BUFFALO -- It seemed like a pipe dream, and at the end of the day Florida coach Billy Donovan almost surely will opt to keep the idyllic lifestyle and exceptional job he has in Gainesville.
But at least the former Providence star from Long Island has listened to the possibility of becoming the next St. John's coach.
Sources told The Post that Donovan talked to a St. John's supporter late Friday and was intrigued by what he heard. Whether it's enough to lure Billy the Kid away from his $3.5 million job at Florida, where he's won two national titles, remains to be seen.
"I am very happy here, and we have a very good team coming back next season," Donovan told the Post in a text message. "St. John's has a great tradition, and I have great respect for that program."

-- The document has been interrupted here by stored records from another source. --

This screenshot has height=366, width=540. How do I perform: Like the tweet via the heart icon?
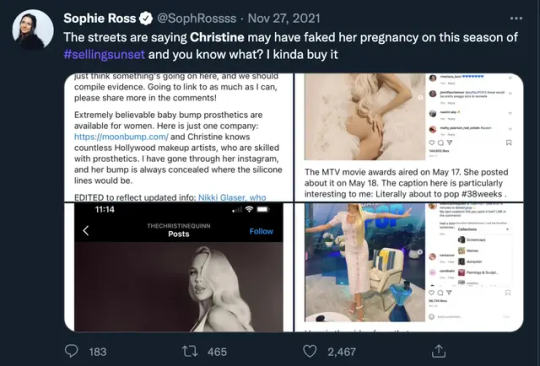[310, 351]
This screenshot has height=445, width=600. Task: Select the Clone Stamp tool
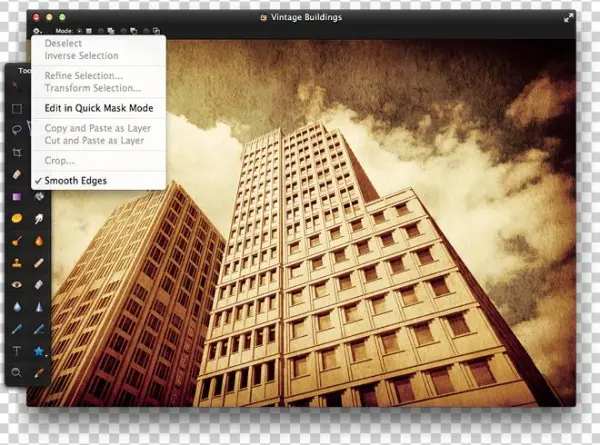click(x=17, y=262)
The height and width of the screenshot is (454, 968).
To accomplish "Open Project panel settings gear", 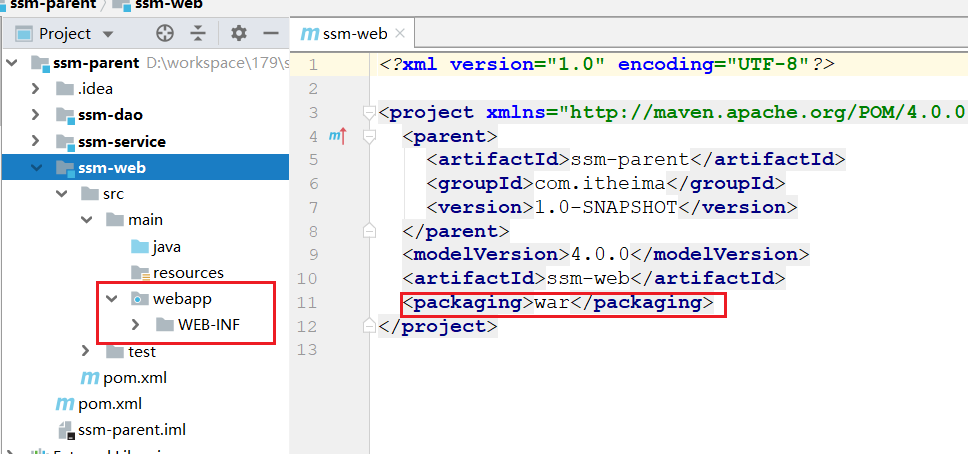I will pos(238,33).
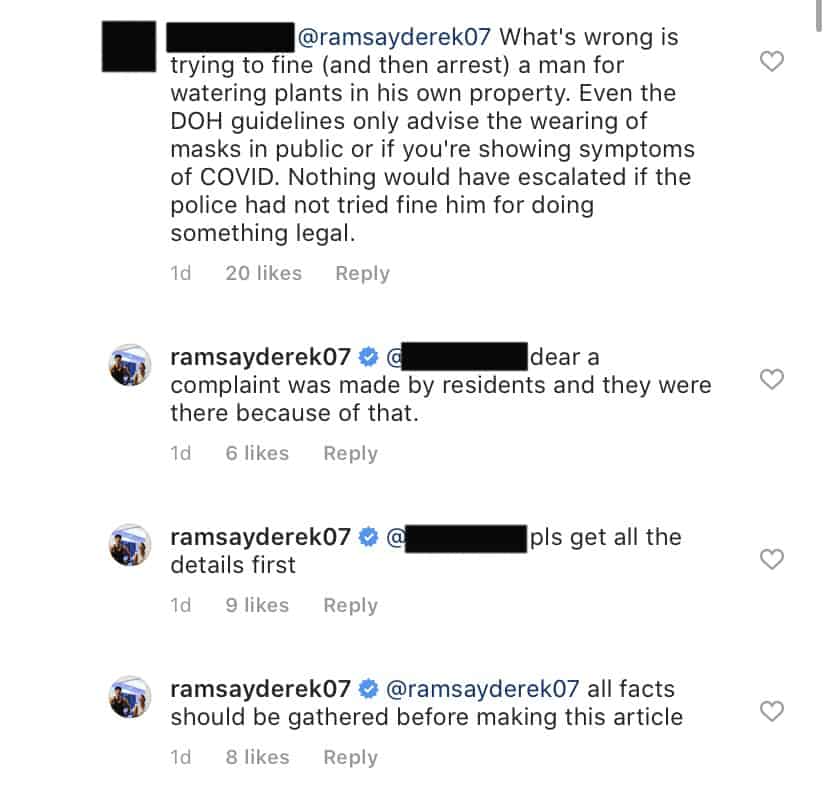Open ramsayderek07 avatar on residents comment
The width and height of the screenshot is (828, 798).
[x=130, y=365]
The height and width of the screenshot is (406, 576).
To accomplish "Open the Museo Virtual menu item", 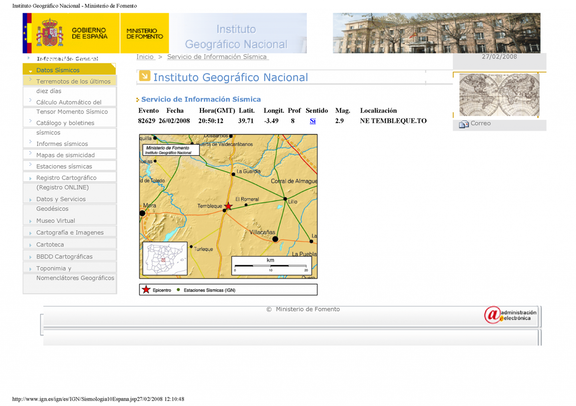I will pyautogui.click(x=55, y=221).
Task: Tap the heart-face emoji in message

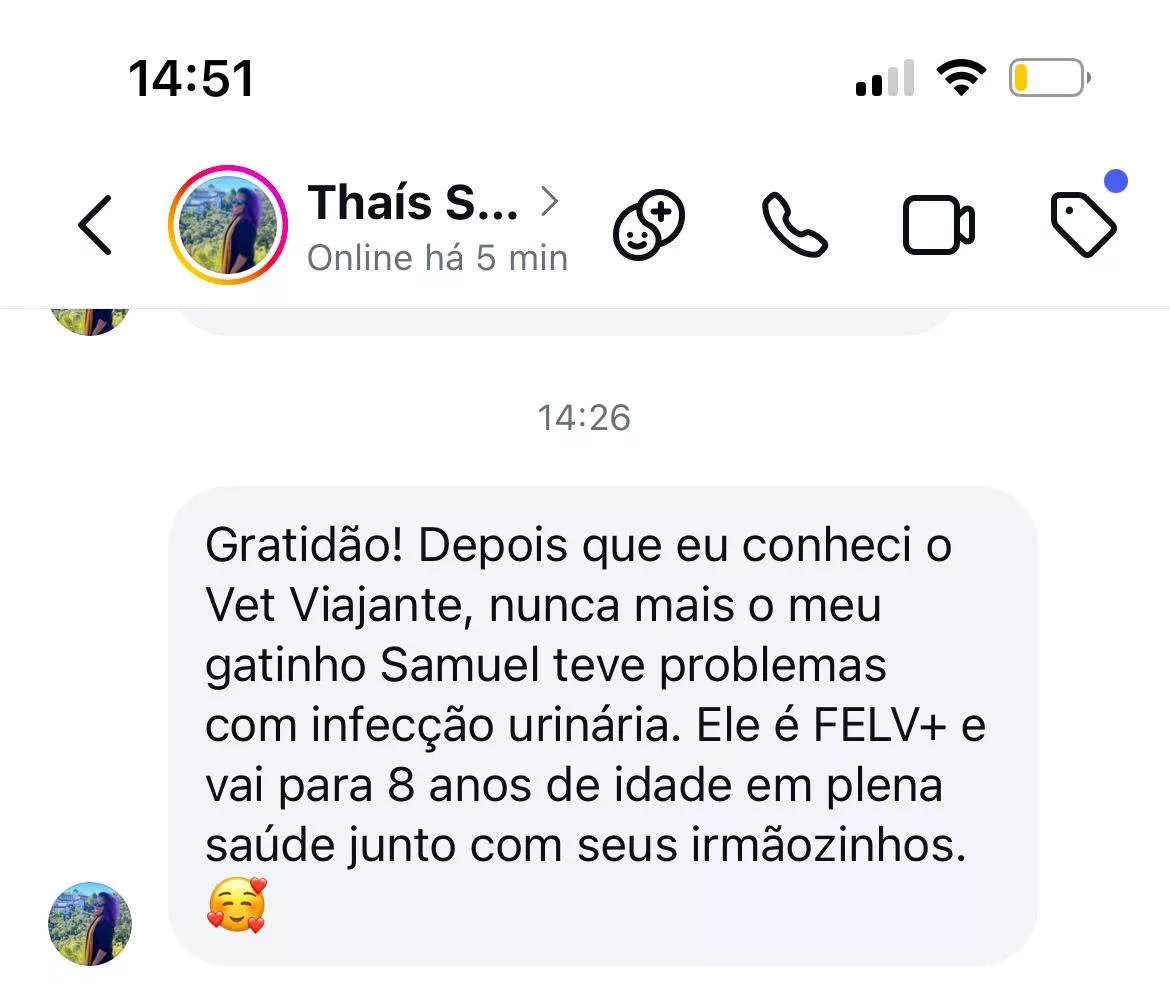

Before St. John's fans start planning their first NCAA tournament party appearance since 2002, consider this: Donovan was breaking down film of his team's first-round NCAA tournament loss to BYU and working on his recruiting plan at his Florida vacation home when he took the call.
St. John's athletic director Chris Monasch said Monday when the university fired Norm Roberts that he would not contact any potential candidate if the candidate's team was still involved in postseason play.
Because the contact with Donovan was not initiated by an employee of St. John's, Monasch has contacted Gators athletic director Jeremy Foley to receive permission to contact Donovan directly.
If Donovan elects to remain at Florida, where he has established a basketball tradition at a football school, St. John's likely will turn its attention to Georgia Tech's Paul Hewitt, Virginia Tech's Seth Greenberg and Hofstra's Tom Pecora.
Hewitt has his Ramblin' Wreck in the NCAA tournament. Greenberg has the Hokies in the NIT. Tech athletic director Jim Weaver told The Post he had not been contacted by St. John's.
As reported exclusively in The Post, St. John's has been working to put together a multi-year deal that would pay about $1.6 million annually. However, a source with knowledge of the finances cautioned that those numbers are not etched in stone.
For a coach of Donovan's status, the numbers could go higher. Because the money mostly will come from the private sector, it will not interfere with university's mission of developing a campus for a national student body.